WORK REQUIRED ->
Reproduce, word for word, the part of the records that opens with the line containing "I want to click on and, so" and closes with the line containing "Describe the element at coordinates (596, 620)", including both of those lines.

SUPPLIED MATERIAL ->
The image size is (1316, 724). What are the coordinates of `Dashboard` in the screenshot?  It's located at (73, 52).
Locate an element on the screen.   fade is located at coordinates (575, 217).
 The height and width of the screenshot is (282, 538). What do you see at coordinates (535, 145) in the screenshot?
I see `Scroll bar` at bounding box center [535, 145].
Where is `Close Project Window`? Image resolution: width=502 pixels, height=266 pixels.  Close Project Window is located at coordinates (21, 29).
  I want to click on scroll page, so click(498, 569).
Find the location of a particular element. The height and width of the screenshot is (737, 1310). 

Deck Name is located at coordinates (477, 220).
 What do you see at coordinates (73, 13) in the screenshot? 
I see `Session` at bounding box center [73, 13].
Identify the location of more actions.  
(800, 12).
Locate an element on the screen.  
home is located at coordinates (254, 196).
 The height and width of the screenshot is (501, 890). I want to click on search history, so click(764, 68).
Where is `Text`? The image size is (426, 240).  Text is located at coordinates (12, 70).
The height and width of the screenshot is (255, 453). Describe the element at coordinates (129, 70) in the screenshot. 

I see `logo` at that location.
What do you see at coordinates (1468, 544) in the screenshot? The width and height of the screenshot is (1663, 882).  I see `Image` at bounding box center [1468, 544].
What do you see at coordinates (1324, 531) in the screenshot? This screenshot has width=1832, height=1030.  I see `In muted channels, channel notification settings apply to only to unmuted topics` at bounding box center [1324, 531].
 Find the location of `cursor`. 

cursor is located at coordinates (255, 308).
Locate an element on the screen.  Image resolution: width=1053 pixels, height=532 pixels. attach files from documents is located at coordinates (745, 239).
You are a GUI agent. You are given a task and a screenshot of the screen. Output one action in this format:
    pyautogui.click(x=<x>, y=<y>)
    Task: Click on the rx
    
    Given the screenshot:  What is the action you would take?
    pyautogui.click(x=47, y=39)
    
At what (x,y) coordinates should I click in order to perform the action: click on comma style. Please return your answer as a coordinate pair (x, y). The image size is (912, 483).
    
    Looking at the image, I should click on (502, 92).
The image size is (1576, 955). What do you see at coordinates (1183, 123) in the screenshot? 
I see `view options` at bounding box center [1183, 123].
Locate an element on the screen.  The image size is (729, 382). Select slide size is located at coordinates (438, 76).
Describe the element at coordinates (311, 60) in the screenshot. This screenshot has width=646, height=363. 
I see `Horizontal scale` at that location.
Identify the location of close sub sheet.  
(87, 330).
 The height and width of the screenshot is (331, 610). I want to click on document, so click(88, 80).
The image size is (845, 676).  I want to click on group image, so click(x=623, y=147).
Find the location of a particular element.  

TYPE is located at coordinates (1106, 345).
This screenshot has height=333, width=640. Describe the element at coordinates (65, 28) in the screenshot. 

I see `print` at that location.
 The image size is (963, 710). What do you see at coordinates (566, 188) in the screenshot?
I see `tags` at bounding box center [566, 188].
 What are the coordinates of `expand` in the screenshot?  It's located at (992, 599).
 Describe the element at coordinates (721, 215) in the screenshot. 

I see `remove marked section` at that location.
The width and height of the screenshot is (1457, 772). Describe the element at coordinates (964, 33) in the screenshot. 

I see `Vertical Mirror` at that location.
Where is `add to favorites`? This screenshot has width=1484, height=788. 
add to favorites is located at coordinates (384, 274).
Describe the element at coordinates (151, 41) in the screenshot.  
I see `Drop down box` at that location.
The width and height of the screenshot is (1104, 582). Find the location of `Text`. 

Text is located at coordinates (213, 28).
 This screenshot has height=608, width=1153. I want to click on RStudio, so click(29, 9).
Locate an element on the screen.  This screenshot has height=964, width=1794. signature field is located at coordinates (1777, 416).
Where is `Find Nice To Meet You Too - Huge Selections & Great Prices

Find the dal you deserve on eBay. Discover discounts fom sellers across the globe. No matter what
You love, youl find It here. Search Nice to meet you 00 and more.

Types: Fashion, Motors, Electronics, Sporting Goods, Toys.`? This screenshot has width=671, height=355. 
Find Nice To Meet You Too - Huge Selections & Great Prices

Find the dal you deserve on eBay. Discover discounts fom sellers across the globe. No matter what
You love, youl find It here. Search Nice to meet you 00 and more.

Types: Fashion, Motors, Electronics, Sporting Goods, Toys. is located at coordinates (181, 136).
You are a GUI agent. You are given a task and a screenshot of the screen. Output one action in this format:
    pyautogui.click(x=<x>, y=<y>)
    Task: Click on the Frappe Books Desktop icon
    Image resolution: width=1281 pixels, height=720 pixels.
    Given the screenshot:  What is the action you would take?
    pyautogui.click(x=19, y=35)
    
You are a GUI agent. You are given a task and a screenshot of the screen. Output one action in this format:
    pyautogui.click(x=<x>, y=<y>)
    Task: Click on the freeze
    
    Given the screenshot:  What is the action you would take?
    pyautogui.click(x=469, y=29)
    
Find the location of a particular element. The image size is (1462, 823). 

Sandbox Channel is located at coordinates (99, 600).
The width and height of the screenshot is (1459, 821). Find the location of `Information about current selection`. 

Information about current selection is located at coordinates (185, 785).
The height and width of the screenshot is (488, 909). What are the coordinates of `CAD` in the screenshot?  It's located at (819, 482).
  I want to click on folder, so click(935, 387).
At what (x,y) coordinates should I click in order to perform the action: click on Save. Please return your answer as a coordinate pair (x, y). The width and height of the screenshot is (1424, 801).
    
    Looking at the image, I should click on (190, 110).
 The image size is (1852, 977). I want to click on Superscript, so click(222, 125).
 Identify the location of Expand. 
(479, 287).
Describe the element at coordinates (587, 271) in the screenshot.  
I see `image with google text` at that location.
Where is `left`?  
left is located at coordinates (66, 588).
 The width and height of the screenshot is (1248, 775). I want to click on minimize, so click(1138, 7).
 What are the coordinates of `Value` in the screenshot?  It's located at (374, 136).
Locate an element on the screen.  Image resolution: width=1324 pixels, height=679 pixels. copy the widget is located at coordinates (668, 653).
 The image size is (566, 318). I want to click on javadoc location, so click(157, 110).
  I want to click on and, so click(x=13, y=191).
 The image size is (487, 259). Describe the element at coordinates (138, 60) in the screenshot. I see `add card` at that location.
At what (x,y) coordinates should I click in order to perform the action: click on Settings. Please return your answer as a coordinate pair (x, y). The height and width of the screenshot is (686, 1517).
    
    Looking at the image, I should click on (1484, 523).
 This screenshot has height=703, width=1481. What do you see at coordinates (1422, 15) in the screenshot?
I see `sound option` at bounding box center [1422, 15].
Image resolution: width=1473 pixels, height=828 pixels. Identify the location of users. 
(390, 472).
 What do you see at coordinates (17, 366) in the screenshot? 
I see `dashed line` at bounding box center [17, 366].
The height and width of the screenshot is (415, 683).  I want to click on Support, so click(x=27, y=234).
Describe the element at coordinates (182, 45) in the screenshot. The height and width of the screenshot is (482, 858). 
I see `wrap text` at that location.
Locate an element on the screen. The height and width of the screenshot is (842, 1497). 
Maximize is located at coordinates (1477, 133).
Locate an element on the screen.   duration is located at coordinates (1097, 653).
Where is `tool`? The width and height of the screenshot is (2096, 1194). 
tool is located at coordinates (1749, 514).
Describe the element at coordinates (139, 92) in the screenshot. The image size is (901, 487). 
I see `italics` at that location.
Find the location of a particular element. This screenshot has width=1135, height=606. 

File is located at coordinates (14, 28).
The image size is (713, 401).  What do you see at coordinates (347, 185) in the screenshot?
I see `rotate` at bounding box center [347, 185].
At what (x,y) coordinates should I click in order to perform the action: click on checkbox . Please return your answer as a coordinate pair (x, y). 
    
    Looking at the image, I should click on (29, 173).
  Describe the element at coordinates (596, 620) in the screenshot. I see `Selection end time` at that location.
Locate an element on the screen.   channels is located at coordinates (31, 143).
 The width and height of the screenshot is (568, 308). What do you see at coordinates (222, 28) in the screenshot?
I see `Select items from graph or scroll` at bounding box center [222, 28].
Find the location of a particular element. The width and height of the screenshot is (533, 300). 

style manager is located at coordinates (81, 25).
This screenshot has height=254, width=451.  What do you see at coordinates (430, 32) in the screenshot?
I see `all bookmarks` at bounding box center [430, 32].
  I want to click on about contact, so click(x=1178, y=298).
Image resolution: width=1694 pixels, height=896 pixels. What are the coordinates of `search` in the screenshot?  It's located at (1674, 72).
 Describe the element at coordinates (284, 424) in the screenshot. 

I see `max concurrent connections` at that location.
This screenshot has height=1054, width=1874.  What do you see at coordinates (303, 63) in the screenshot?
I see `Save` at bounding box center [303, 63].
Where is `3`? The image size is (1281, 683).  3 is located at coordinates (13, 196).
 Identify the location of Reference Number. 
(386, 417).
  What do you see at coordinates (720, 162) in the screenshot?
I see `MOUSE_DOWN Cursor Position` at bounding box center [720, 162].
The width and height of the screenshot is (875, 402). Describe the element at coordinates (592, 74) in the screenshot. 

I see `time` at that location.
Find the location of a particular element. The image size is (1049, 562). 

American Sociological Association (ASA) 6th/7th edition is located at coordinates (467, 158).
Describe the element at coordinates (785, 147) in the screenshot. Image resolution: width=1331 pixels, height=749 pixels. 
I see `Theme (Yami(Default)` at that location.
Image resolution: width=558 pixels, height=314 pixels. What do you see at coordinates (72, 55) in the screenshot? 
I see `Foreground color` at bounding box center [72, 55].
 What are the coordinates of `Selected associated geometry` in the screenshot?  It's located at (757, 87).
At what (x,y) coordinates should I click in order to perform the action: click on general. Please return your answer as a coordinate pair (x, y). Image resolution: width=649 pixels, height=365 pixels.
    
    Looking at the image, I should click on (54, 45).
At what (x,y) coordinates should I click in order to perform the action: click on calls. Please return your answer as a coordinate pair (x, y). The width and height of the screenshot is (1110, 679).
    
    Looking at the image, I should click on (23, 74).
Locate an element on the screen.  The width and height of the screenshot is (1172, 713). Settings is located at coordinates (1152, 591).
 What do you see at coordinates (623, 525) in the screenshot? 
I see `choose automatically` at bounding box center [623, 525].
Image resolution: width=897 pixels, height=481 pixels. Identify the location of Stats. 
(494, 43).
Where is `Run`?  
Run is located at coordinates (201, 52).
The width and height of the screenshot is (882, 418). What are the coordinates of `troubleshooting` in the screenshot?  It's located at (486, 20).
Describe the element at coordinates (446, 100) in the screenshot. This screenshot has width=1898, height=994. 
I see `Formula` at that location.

TASK RESPONSE ->
  I want to click on and, so click(x=13, y=191).
 The image size is (487, 259). Describe the element at coordinates (138, 60) in the screenshot. I see `add card` at that location.
At what (x,y) coordinates should I click in order to perform the action: click on Settings. Please return your answer as a coordinate pair (x, y). The height and width of the screenshot is (686, 1517).
    
    Looking at the image, I should click on (1484, 523).
 This screenshot has height=703, width=1481. What do you see at coordinates (1422, 15) in the screenshot?
I see `sound option` at bounding box center [1422, 15].
Image resolution: width=1473 pixels, height=828 pixels. Identify the location of users. 
(390, 472).
 What do you see at coordinates (17, 366) in the screenshot? 
I see `dashed line` at bounding box center [17, 366].
The height and width of the screenshot is (415, 683).  I want to click on Support, so click(x=27, y=234).
Describe the element at coordinates (182, 45) in the screenshot. The height and width of the screenshot is (482, 858). 
I see `wrap text` at that location.
Locate an element on the screen. The height and width of the screenshot is (842, 1497). 
Maximize is located at coordinates (1477, 133).
Locate an element on the screen.   duration is located at coordinates (1097, 653).
Where is `tool`? The width and height of the screenshot is (2096, 1194). 
tool is located at coordinates (1749, 514).
Describe the element at coordinates (139, 92) in the screenshot. The image size is (901, 487). 
I see `italics` at that location.
Find the location of a particular element. This screenshot has width=1135, height=606. 

File is located at coordinates (14, 28).
The image size is (713, 401).  What do you see at coordinates (347, 185) in the screenshot?
I see `rotate` at bounding box center [347, 185].
At what (x,y) coordinates should I click in order to perform the action: click on checkbox . Please return your answer as a coordinate pair (x, y). 
    
    Looking at the image, I should click on (29, 173).
  Describe the element at coordinates (596, 620) in the screenshot. I see `Selection end time` at that location.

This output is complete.